#### What you should do:
Go through the records and tally the lines that include the word "computer". The answer is that total alone.

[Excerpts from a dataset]

▬▬▬▬▬▬

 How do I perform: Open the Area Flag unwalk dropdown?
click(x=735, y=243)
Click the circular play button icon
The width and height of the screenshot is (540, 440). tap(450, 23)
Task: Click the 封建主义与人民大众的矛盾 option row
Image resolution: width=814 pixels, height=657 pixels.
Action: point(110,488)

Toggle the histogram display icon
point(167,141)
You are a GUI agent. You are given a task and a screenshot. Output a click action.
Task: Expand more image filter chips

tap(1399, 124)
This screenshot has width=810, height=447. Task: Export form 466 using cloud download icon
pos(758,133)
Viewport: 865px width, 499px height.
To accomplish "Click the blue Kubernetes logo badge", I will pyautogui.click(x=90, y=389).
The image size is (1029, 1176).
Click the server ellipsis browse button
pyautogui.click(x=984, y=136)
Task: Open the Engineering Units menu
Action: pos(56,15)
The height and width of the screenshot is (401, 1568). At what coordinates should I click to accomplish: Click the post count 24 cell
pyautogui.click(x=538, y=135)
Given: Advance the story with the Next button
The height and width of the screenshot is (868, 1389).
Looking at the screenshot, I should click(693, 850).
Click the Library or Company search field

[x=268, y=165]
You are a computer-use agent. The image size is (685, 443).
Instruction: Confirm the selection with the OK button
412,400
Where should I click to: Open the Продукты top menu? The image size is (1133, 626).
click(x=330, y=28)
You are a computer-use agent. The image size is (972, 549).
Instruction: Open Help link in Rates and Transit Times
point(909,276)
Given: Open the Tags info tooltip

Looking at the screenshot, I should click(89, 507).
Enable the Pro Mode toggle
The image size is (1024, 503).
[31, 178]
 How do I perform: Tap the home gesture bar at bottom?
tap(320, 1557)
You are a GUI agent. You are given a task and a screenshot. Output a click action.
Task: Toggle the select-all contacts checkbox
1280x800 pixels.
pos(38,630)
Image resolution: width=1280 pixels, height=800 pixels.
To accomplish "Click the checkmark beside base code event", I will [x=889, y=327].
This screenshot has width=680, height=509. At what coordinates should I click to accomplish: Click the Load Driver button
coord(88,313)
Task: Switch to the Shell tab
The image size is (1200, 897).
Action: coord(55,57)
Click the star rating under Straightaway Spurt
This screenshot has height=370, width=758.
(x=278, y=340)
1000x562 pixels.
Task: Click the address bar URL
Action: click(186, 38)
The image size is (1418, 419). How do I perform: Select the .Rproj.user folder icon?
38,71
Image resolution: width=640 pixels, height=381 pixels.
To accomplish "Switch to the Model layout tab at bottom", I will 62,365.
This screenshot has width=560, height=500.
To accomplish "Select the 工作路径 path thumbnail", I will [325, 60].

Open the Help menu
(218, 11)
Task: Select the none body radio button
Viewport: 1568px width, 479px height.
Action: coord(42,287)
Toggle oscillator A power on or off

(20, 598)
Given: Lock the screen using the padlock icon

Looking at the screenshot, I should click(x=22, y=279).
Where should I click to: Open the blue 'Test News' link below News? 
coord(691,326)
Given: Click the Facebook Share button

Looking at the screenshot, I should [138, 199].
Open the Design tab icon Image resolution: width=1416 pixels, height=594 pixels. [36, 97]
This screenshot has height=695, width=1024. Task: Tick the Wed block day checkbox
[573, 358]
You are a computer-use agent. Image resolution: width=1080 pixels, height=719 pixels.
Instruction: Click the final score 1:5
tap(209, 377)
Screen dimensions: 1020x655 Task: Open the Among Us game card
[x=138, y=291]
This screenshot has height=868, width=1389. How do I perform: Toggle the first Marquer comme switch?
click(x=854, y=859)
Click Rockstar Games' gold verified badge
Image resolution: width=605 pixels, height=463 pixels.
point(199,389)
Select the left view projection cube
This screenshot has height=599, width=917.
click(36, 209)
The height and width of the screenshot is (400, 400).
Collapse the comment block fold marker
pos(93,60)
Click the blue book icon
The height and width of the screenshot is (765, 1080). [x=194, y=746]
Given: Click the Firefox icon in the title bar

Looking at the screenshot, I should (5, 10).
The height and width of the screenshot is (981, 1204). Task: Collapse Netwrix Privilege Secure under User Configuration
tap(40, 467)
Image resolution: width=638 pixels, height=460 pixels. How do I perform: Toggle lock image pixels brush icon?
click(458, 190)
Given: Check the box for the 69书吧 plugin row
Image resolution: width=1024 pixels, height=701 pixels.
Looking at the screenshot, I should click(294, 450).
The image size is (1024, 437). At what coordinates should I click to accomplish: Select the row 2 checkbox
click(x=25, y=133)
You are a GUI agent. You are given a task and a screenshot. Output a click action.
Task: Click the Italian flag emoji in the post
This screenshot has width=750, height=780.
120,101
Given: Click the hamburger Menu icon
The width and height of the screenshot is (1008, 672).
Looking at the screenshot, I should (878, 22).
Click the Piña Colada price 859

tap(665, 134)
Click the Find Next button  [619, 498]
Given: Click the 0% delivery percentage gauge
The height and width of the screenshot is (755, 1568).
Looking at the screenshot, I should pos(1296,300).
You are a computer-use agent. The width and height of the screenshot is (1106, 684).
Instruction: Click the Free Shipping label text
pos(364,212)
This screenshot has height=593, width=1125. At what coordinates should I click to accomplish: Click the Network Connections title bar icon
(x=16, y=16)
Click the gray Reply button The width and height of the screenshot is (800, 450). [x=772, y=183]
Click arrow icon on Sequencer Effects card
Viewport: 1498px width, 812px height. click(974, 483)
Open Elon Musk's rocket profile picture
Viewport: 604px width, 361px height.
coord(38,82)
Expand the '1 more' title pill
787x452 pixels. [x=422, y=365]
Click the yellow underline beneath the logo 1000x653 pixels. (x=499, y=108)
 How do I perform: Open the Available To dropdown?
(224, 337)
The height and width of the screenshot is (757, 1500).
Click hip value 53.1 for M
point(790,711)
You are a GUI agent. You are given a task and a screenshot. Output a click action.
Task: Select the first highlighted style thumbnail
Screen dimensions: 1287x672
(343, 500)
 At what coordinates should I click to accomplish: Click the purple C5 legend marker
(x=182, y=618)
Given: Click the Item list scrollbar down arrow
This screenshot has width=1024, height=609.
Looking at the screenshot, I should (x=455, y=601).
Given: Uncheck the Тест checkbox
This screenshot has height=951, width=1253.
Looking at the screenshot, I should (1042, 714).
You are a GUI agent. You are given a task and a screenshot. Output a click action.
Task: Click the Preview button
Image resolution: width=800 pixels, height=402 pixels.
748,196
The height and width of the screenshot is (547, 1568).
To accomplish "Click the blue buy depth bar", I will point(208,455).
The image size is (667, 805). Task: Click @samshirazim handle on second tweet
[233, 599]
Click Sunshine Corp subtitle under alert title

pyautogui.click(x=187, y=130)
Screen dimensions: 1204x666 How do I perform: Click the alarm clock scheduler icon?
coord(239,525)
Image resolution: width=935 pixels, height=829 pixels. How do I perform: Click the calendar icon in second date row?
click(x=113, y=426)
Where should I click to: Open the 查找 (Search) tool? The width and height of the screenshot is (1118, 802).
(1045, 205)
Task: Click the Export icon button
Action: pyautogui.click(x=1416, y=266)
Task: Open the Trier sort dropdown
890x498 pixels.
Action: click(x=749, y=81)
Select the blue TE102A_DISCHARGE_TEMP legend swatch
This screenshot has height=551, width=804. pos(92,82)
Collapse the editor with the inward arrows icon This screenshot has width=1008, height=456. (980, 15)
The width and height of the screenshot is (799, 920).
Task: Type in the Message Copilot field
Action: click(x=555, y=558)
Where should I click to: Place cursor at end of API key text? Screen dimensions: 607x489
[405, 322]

▬▬▬▬▬▬

#### Final answer:
4